Karacan, darbe girişimi öncesi MİT'e giderek ihbarda bulunan Binbaşı O.K'nin amirlerine bilgi vermek yerine, buraya gitmesinin şüpheli bir durum olduğunu beyan etti.
Olay günü Kara Havacılık Komutanlığında kışla nöbetçi amiri olduğunu ve dönemin Kara Kuvvetleri Komutanı emekli Orgeneral Salih Zeki Çolak ve beraberindekilerin kışlayı denetlemeye geldiğini belirten Karacan, darbeye ilişkin bir önlem alınmadığı iddiasında bulundu.
Darbenin planlanmasında ve erkene alınmasında bir sorumluluğunun bulunmadığını savunan sanık Karacan, mahkeme başkanının olay günü pilotların hangi helikopter ile uçtuğu sorusuna ise cevap vermedi.
Adil Öksüz liderliğinde Ankara'daki bir villada yapılan darbe toplantılarına katılmadığını, belirtilen tarihlerde Malatya'da olduğunu savunan Karacan, bu nedenle yurtta sulh konseyi üyesi olamayacağını belirtti.
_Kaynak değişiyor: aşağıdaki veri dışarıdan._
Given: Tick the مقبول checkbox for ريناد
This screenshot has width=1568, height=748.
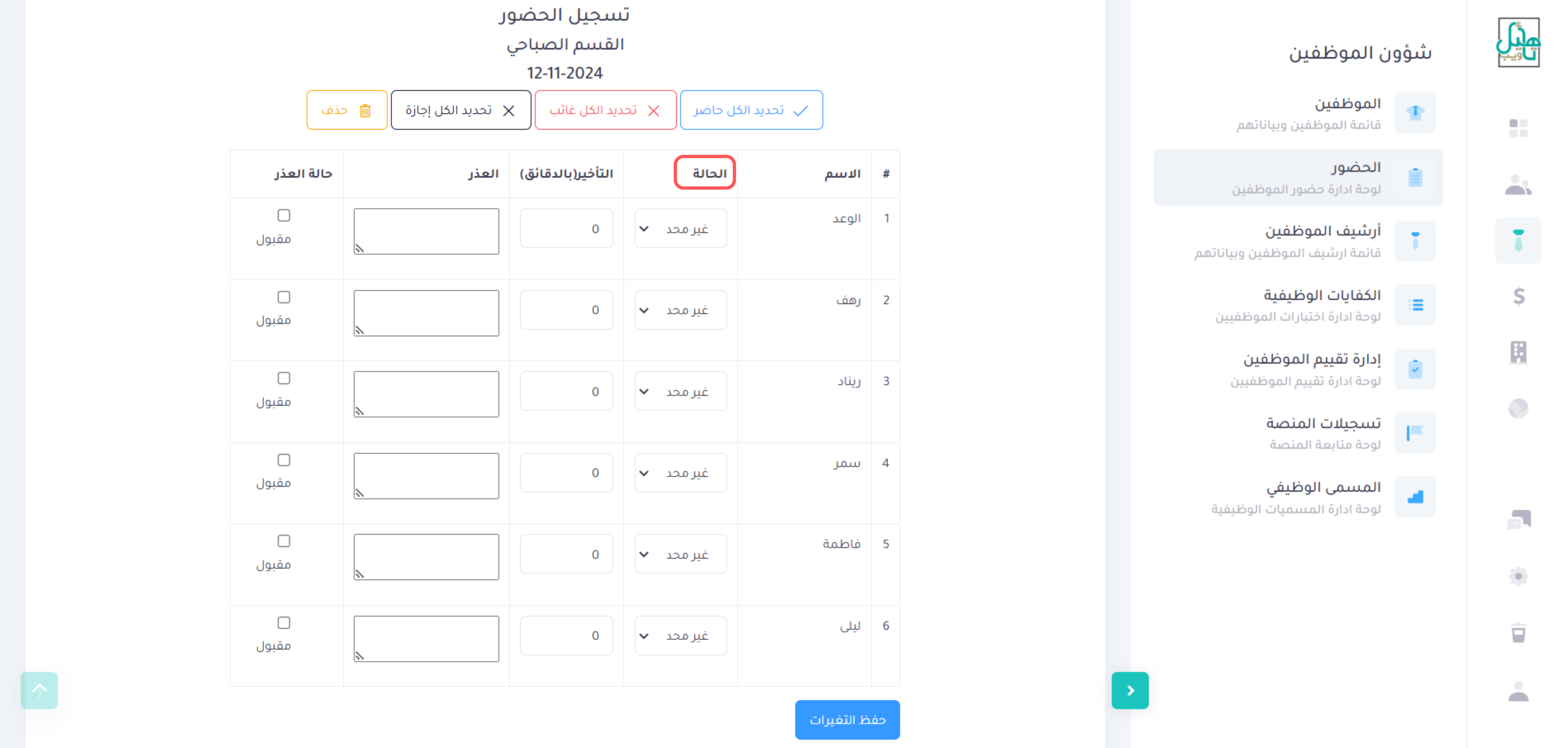Looking at the screenshot, I should 284,378.
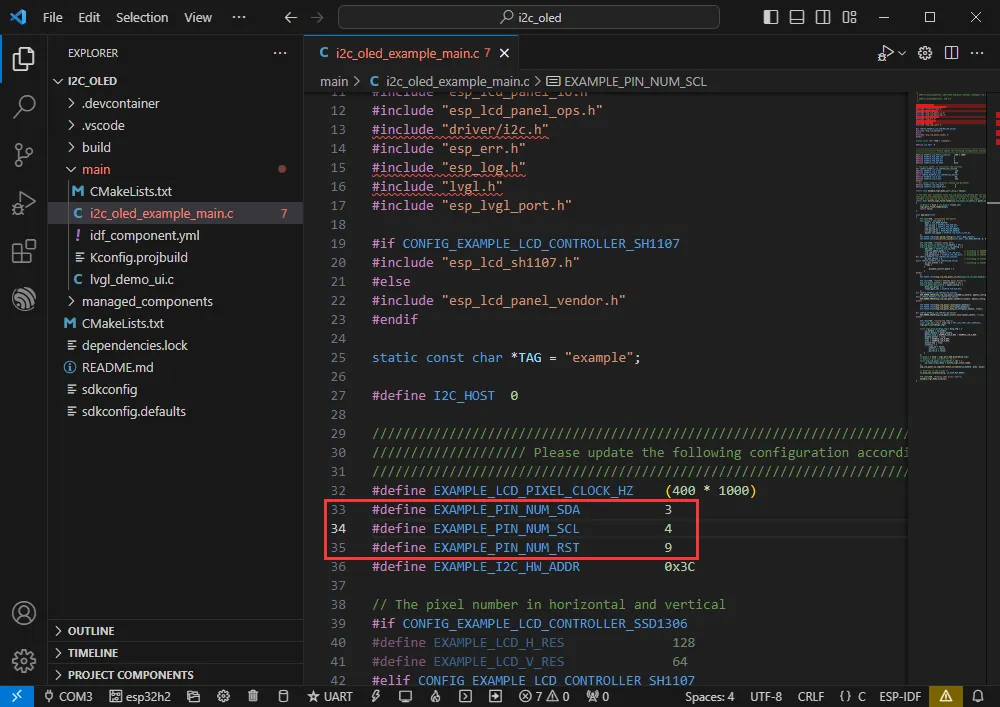This screenshot has width=1000, height=707.
Task: Open the Search view in activity bar
Action: click(23, 107)
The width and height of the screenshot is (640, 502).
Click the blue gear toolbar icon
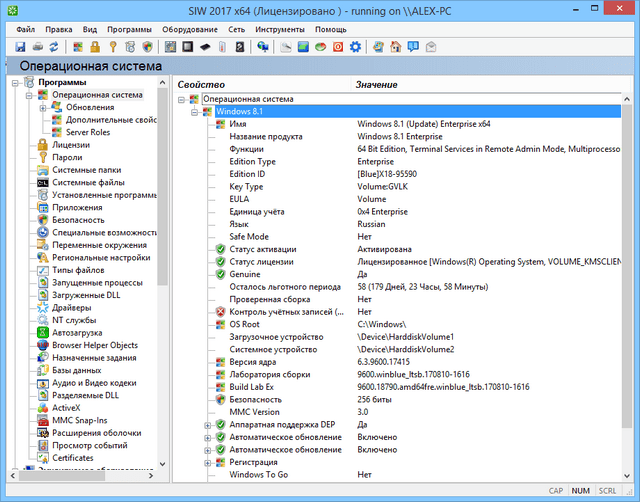[x=355, y=46]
Karacan, sözde konsey üyelerinin çoğunu yargılama sürecinde tanıdığını ve aralarında örgütsel bir bağ olmadığını iddia etti.
Olay tarihinden 13 ay sonra Antalya'da yakalandığını ve emniyette baskı altında ifadesinin alındığını öne süren Karacan, itiraf niteliğindeki ilk ifadesinin doğruları yansıtmadığını kaydetti.
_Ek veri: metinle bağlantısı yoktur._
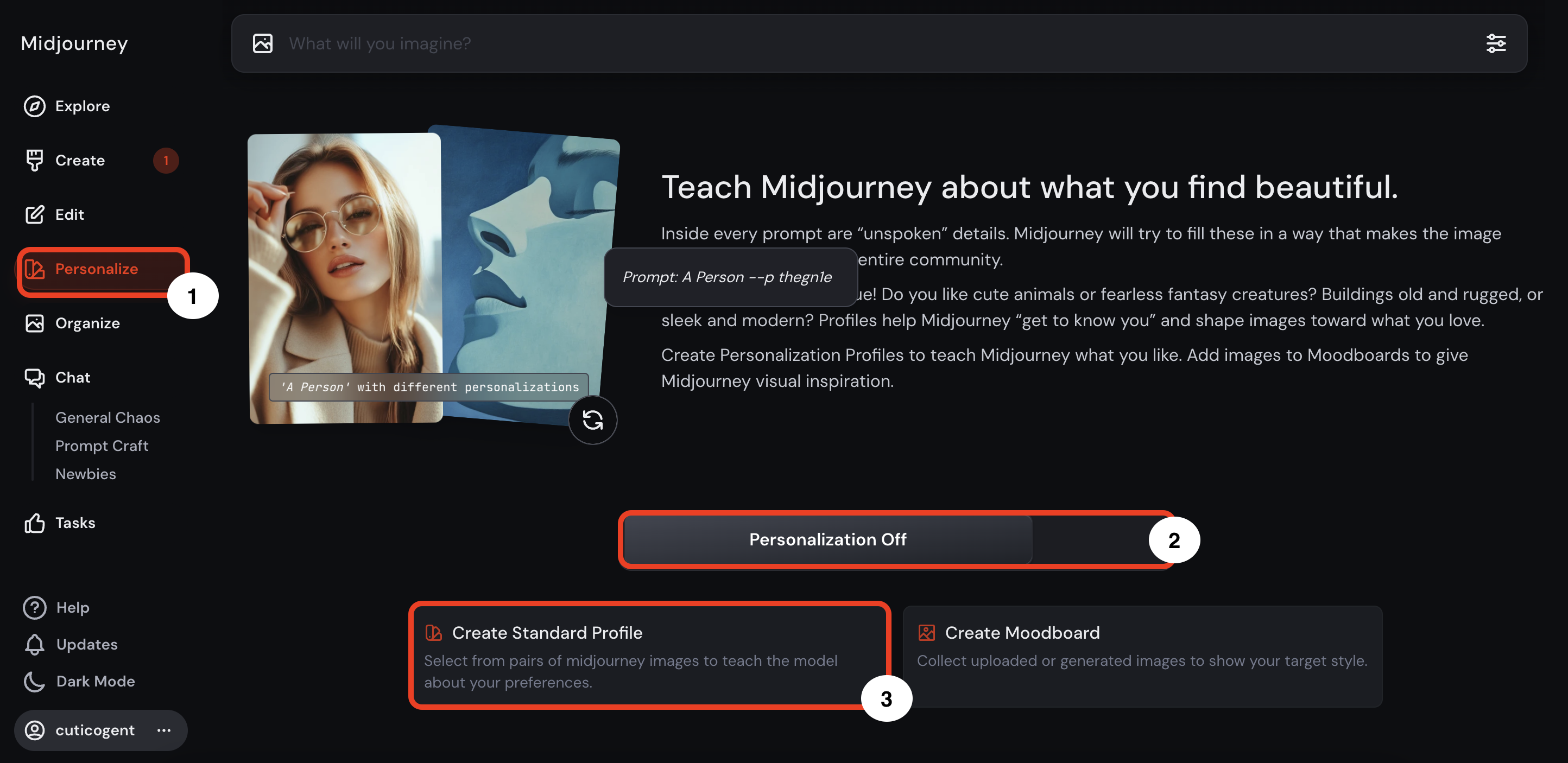This screenshot has height=763, width=1568.
Task: Toggle Personalization Off switch
Action: pyautogui.click(x=828, y=538)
Karacan, savunmasına yarın da devam edecek.
25.04.2019 GÜNKÜ DURUŞMADA YAŞANANLAR
Ankara 17. Ağır Ceza Mahkemesince, Sincan Ceza İnfaz Kurumları Yerleşkesi'ndeki salonda görülen duruşmada, sözde yurtta sulh konseyi üyelerinden olan dönemin Kara Havacılık Komutanlığı taarruz helikopter tabur komutanı eski yarbay Özcan Karacan esasa ilişkin savunmasını yaptı.
Darbe girişiminden yaklaşık 13 ay sonra Antalya'da yakalandığını, 25 Ağustos 2017'de ilk kez hakim karşısına çıktığını beyan eden sanık Karacan, itiraf niteliğindeki emniyet ifadelerinin baskı altında alındığı iddiasında bulunarak, "Zeka seviyemiz yükseldikçe şiddete daha az ilgi ve ihtiyaç duyacağız." diye konuştu ve beyanlarını kabul etmediğini dile getirdi.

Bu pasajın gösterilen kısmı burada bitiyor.